I shot five more times. Every bullet pierced the plate. Then Duhèsme followed, hitting three of four shots.
“Impressive, Frenchman.”
“It’s the gun. The inaccuracy of firearms is the intriguing dilemma of the battlefield. We’ve run tests with our infantry firing at targets the size of horses. With a musket, just half struck the target at a hundred yards. At three hundred, the accuracy dropped to one hit in four. Charging cavalry can gallop that distance in half a minute.”
“Meaning your soldiers get off just one or two volleys.”
“And that’s on a firing range. Put peasant boys on a smoky and hellish battlefield, men bleeding and horses screaming, guns going off in their ears, and we’re fortunate to get them to point their muskets in the enemy’s direction. It took more than four hundred shots at Marengo to produce each Austrian casualty.”
“You might as well wait for them to keel over from consumption.”
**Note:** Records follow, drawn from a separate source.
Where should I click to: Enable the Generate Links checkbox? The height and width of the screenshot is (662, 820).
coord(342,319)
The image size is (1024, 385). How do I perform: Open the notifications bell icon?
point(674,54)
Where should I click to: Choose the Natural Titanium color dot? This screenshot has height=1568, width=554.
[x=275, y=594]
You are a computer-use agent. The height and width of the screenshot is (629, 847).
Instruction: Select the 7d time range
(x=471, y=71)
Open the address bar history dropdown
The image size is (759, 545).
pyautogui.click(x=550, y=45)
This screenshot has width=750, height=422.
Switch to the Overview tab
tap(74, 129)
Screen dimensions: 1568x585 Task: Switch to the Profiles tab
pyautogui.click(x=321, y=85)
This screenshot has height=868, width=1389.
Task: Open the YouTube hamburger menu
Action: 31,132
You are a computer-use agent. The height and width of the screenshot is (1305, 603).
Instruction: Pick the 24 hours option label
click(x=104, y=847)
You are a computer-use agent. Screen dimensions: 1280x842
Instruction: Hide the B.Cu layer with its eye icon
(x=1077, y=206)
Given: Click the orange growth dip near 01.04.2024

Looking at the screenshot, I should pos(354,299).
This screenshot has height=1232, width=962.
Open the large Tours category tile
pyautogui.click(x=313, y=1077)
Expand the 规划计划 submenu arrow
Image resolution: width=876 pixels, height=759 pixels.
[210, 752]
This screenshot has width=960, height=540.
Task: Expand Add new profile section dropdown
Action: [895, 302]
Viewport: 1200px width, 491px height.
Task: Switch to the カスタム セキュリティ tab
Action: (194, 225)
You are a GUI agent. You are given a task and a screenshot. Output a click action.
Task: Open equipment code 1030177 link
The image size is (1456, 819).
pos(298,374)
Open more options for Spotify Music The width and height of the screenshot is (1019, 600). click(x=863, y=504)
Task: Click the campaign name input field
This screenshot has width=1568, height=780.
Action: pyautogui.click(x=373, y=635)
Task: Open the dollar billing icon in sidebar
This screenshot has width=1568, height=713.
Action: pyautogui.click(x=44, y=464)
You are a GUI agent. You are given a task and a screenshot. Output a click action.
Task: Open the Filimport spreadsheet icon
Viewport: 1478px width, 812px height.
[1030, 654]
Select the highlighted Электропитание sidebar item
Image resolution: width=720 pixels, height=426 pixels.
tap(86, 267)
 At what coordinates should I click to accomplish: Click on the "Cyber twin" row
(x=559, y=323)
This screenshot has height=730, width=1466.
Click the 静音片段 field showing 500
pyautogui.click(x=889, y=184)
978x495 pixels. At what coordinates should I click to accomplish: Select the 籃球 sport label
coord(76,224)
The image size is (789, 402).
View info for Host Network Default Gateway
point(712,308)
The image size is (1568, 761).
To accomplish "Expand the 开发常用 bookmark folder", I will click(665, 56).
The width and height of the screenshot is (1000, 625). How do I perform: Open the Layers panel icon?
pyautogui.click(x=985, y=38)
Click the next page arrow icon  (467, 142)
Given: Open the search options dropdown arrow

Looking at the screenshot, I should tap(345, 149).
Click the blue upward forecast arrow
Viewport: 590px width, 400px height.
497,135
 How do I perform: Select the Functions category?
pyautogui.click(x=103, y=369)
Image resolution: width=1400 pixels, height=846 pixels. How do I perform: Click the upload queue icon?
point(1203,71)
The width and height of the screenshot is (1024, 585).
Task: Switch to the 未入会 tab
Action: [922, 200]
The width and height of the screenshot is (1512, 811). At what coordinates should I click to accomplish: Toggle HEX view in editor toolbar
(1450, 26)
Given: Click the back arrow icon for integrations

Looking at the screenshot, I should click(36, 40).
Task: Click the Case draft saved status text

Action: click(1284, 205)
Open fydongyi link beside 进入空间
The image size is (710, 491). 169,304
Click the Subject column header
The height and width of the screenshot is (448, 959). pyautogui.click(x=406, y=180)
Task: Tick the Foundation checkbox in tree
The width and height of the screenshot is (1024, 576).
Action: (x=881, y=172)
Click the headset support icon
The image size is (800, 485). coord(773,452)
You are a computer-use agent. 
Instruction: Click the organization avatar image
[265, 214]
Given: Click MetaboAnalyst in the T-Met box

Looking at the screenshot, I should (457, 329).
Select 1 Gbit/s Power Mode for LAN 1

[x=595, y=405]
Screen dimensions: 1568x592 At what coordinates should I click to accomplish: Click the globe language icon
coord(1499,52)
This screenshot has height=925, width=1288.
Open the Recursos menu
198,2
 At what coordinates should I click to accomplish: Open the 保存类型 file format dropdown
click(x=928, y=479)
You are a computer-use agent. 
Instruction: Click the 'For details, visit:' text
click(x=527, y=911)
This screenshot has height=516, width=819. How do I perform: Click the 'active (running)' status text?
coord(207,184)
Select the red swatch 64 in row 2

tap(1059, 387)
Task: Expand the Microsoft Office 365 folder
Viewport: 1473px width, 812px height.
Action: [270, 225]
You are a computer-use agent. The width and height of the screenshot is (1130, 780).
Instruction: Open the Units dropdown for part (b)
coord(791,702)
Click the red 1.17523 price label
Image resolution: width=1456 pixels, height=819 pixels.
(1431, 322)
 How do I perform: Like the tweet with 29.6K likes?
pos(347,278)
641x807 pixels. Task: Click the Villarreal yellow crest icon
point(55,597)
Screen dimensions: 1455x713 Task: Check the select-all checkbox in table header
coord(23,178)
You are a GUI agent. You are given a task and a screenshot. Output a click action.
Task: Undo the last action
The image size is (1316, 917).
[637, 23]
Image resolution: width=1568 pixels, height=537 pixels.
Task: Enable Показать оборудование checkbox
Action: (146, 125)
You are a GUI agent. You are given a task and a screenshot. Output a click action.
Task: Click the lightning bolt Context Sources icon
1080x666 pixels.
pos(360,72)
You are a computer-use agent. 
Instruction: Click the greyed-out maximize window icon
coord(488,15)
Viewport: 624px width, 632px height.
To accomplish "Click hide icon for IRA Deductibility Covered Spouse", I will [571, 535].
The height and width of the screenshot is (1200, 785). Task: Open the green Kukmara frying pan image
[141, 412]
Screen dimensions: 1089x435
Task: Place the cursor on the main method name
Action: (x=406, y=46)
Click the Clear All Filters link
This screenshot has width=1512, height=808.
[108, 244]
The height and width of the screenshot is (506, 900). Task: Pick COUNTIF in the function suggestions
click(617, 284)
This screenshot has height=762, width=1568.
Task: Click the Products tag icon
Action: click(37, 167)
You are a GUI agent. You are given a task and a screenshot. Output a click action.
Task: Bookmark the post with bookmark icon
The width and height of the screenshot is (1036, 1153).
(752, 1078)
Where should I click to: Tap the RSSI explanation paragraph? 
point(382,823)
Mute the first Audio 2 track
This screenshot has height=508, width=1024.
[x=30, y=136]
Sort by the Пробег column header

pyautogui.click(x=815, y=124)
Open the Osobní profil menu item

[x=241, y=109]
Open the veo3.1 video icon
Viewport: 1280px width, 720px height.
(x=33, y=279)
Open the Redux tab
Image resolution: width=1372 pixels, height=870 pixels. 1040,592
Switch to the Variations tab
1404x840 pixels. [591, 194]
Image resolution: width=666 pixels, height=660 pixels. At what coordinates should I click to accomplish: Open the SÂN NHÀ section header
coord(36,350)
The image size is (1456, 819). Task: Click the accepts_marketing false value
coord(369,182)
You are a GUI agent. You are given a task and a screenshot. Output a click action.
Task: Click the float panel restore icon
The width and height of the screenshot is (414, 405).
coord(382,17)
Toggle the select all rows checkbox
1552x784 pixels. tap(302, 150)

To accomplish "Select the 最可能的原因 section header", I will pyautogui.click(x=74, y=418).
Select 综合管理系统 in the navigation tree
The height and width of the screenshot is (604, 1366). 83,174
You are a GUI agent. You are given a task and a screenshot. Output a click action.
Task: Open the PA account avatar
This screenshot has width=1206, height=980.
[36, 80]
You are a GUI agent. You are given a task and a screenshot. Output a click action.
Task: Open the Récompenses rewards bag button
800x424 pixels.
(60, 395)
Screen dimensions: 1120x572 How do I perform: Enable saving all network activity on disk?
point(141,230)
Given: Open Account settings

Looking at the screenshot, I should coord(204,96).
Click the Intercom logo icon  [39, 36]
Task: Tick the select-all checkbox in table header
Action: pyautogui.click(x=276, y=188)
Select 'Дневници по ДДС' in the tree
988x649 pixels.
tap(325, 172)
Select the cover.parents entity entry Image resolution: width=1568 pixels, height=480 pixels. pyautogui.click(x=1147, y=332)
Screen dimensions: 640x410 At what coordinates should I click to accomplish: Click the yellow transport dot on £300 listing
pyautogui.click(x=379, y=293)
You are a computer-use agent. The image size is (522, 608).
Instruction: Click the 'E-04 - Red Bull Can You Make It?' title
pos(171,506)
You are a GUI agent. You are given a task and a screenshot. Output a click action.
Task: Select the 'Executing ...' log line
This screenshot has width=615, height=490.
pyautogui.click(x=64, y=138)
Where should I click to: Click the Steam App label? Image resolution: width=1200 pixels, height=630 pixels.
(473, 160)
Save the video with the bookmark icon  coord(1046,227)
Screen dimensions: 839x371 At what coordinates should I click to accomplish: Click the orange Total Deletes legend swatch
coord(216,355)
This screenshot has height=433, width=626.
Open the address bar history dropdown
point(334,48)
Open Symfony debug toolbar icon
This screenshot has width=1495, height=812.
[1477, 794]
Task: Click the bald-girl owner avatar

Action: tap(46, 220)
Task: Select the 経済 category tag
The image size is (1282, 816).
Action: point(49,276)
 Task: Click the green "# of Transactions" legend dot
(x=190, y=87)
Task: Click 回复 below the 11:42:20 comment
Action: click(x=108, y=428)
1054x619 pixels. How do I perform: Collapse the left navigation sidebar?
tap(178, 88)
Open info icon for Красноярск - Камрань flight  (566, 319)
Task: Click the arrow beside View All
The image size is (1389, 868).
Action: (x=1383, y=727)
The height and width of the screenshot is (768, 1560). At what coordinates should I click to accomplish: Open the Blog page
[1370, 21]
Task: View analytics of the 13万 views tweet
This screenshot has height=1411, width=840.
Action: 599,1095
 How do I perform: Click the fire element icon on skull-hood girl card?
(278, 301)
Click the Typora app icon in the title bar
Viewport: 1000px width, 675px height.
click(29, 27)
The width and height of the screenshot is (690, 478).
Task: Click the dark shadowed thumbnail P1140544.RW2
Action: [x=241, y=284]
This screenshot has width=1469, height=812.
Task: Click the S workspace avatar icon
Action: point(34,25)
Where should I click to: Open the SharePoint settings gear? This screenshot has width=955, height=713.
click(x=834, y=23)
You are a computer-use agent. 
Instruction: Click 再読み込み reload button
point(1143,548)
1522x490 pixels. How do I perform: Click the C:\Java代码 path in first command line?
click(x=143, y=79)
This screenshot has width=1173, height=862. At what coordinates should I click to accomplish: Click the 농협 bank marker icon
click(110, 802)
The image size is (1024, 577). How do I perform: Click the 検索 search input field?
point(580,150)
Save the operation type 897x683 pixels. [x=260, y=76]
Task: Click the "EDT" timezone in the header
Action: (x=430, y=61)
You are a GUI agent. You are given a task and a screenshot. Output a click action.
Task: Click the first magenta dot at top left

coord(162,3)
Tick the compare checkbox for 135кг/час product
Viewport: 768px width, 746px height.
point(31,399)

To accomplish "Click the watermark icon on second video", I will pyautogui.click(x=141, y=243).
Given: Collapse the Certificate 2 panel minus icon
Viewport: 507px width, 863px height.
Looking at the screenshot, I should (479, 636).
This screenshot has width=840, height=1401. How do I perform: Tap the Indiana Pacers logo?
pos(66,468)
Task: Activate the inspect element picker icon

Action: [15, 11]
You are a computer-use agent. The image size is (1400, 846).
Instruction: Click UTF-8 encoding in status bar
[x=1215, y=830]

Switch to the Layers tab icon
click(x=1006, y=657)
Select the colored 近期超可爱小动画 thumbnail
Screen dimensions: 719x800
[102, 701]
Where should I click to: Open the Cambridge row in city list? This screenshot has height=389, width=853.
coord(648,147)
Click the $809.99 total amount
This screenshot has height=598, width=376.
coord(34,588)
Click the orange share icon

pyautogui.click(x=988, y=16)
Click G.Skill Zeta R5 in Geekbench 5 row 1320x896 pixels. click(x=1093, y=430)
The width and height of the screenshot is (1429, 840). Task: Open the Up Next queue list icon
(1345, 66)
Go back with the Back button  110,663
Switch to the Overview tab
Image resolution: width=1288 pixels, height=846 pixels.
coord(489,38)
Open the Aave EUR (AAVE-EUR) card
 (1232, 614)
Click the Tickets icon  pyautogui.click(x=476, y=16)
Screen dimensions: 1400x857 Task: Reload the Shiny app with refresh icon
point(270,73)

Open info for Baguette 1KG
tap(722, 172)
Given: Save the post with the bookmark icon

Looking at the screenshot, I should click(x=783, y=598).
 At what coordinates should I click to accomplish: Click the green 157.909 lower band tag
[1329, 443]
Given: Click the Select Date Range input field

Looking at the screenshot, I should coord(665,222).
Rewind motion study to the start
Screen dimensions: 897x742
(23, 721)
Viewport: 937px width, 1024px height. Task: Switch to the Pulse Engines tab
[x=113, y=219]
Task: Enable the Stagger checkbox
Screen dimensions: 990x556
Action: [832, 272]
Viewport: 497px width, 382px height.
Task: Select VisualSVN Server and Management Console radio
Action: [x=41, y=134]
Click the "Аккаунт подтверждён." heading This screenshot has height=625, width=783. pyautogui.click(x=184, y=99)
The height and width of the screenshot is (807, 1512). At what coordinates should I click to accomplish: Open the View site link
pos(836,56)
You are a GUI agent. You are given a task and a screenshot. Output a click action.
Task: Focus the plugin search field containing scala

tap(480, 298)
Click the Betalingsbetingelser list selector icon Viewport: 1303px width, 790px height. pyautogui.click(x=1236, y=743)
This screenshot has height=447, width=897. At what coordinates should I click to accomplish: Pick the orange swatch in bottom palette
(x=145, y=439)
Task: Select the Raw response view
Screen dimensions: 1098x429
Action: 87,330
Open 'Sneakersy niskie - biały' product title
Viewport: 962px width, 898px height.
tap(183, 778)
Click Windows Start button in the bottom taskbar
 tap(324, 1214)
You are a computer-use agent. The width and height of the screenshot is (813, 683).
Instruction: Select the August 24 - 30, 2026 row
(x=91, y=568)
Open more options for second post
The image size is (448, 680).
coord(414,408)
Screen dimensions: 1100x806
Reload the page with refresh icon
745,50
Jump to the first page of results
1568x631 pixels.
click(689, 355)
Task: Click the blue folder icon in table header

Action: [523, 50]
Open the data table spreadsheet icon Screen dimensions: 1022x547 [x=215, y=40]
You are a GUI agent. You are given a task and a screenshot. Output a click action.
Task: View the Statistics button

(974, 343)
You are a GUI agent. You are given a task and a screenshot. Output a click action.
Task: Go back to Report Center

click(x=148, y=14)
“Our soldiers stagger from sixty-five pounds of gun and kit. You need bright uniforms to tell friend from foe in the murk of powder smoke. Drums and bugles because no one can hear their officers. And should the rank be one deep, two, or three? It’s not uncommon for the third rank to shoot the ears off those in the first.”
“The British stand two deep, I’m told.” This was no secret.
“All those men must be fed. A cannon requires ammunition and gunners, and the gunners food, and so a battery of field pieces requires a hundred horses that need to eat in turn. Any economy saves lives and francs. What if our army was armed with Jaegers?”
So that was in it. This Frenchman wanted to mimic Daniel Morgan’s frontiersmen in our Revolutionary War, picking the British off from an impregnable distance. “Rifles are fussy,” I warned. “They take too long to load, are more apt to foul and misfire, and are easily broken. Muskets can take the abuse of an oaf and be loaded by a village idiot.”
“An elite rifle unit, then. Lafayette brought back enthusiasm for skirmishers from your Revolutionary War.”
“Red Indians are most expert, so perhaps you should go back to arrows. They’re silent and don’t emit smoke.”
The idea was meant as a joke, but he took it seriously. “Do you know how to shoot a bow?”
“Regrettably, no. Years of practice are required, I’m guessing.”
“Crossbows, perhaps. Let me ponder that.” Duhèsme had more imagination than most army officers I’ve encountered.
“For every advantage there is a disadvantage.”
He nodded. “You understand war, Monsieur Gage. People think generalship is arrows on a map, but it really is difficult choices, and getting men to function when they’re hungry, thirsty, and exhausted. They seldom know exactly what they’re fighting for, so they fight for friends and flag. Their reward is proof of their own courage.”
“Men fight wars to become men.”
“Indeed.” He cocked his head. “So why are you here, so far from home?”
“My goal is peace, which no one seems to share.”
“You’re not loyal to a flag?”
“I understand being loyal to yourself, your family, and even the country that protects them. If that’s represented by the flag, then of course. But if the flag represents a king’s quest for glory, or a vainglorious general? Then I’m loyal to reason. I’ll retreat or desert if it will save my life.”